Mientras en la mayoría la zona núcleo los productores penaron con esta campaña triguera, en Entre Ríos la cosecha resulta muy buena.
Es que los rendimientos obtenidos hasta el momento, cuando se ha recolectado el 45 % de la superficie implantada, llaman la atención de manera especial porque en el presente ciclo se aplicó muy poca tecnología.
A pesar del fuerte endeudamiento --consecuencia de la última sequía que devastó la cosecha gruesa--, la incertidumbre por las cotizaciones del cereal y el temor a un nuevo “garrotazo” del Gobierno, los chacareros entrerrianos apostaron al trigo y les fue bien.
Los ayudó la suerte, claro, porque al revés de lo que sucedió en el resto del país, en Entre Ríos llovió bien y en los momentos justos para que los cultivos tuvieran un correcto desarrollo fenológico.
Así, entonces, esta semana el rinde promedio provincial se ubicó en 3.628 quintales por hectárea, según el último relevamiento del Sistema de Información de la Bolsa de Cereales de Entre Ríos (Siber).
La cifra, por cierto, es muy interesante porque el rinde promedio histórico en Entre Ríos se ubica en los 27 qq/ha. Hubo, incluso, casos excepcionales: en un lote de 40 hectáreas en donde se aplicó un paquete tecnológico de punta se lograron 74 quintales.
La Ing. Agr.

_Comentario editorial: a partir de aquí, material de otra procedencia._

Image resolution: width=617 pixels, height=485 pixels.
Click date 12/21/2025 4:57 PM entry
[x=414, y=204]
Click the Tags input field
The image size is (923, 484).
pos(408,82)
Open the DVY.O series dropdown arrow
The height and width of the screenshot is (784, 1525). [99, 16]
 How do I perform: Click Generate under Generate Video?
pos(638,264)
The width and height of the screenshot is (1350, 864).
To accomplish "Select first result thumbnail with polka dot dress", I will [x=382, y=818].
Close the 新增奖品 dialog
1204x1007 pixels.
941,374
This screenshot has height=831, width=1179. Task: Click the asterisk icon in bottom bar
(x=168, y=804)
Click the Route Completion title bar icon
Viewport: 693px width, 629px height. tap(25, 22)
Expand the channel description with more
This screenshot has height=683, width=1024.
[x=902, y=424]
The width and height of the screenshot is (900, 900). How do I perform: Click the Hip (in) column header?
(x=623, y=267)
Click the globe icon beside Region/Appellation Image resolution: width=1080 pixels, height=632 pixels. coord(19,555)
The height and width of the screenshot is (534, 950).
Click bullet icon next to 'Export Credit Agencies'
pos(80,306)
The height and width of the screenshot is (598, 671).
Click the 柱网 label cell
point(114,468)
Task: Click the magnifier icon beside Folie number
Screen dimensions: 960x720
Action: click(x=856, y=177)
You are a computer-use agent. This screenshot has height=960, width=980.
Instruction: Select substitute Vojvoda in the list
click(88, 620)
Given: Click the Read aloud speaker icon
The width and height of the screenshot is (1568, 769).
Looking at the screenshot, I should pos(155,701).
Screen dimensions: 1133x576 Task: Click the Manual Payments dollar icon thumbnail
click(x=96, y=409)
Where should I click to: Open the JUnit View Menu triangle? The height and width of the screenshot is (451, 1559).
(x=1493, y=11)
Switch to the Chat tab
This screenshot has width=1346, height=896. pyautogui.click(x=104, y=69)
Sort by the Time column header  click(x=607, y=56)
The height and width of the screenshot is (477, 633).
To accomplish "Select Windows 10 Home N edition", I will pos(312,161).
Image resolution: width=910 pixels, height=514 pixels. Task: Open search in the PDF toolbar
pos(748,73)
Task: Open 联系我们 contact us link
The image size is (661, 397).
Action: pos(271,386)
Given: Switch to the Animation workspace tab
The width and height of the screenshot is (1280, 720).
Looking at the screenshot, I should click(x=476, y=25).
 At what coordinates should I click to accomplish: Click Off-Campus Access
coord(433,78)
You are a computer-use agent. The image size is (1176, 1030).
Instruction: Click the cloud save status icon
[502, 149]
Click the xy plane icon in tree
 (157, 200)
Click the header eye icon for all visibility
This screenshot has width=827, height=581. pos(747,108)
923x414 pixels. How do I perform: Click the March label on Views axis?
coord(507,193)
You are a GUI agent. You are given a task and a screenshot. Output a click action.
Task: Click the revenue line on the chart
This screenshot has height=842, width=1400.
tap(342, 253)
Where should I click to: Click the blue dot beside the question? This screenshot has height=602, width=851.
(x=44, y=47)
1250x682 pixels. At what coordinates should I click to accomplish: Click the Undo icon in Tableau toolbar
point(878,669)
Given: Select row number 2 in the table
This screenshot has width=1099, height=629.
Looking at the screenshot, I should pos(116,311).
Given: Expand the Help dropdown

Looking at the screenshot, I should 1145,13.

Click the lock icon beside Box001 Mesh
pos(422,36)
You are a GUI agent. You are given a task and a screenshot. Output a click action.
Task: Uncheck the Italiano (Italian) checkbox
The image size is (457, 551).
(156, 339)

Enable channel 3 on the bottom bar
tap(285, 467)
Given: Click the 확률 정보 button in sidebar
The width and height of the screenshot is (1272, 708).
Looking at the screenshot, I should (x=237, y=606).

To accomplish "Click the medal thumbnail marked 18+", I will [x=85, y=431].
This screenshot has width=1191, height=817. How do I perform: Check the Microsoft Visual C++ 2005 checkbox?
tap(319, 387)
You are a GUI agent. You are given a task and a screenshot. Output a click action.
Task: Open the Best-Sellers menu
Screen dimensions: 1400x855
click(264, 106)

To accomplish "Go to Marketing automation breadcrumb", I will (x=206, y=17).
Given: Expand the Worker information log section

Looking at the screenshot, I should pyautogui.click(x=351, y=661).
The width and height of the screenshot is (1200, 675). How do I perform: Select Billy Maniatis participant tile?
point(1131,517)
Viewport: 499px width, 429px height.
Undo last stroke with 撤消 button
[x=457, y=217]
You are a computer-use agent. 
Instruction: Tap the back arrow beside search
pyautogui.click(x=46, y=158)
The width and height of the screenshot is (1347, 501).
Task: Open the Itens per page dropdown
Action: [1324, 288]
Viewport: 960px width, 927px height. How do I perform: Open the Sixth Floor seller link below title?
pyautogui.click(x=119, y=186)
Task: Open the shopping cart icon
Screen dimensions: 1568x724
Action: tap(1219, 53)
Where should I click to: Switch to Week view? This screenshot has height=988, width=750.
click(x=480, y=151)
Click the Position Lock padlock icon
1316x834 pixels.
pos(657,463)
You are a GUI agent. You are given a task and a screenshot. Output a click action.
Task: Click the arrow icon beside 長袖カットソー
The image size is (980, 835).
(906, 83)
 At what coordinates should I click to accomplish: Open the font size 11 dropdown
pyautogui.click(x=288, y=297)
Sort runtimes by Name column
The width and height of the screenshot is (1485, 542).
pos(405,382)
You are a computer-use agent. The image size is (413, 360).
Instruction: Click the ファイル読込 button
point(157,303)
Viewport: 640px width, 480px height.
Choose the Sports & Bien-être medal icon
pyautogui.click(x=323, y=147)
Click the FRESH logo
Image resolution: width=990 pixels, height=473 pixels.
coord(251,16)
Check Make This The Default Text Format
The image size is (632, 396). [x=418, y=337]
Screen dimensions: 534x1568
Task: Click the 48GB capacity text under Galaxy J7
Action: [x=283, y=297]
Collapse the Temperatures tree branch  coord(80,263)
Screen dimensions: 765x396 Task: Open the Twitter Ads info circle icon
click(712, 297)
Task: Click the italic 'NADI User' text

Gladys Eguía, responsable técnica del Siber, en este sentido, recordó que Entre Ríos “fue la única provincia que tuvo agua”, los productores “se arriesgaron a sembrar” y a pesar de que se aplicó muy poca tecnología “se tenía toda la fertilización de la soja y el maíz del año pasado, lo que ayudó”.
Hay lotes “de 6.500 kilos y hasta alguno de 7.400 kilos”, destacó la profesional, aunque aclaró que estos casos muy puntuales no son extrapolables al resto de la provincia. “No se puede generalizar, se trata de un solo lote”, subrayó.
En los últimos días, sin embargo, el clima, otra vez, castigó a algunos productores: cayó granizo en varias zonas de la provincia y hubo daños en lotes trigueros, no cuantificados todavía. El exceso de humedad, además, afecta la calidad del cereal, cuyos primeros análisis revelan una baja en ese ítem.
No obstante, el fenómeno no incidiría en la producción total por lo que, según opinan técnicos del sector, Entre Ríos tiene la posibilidad de lograr una cosecha récord.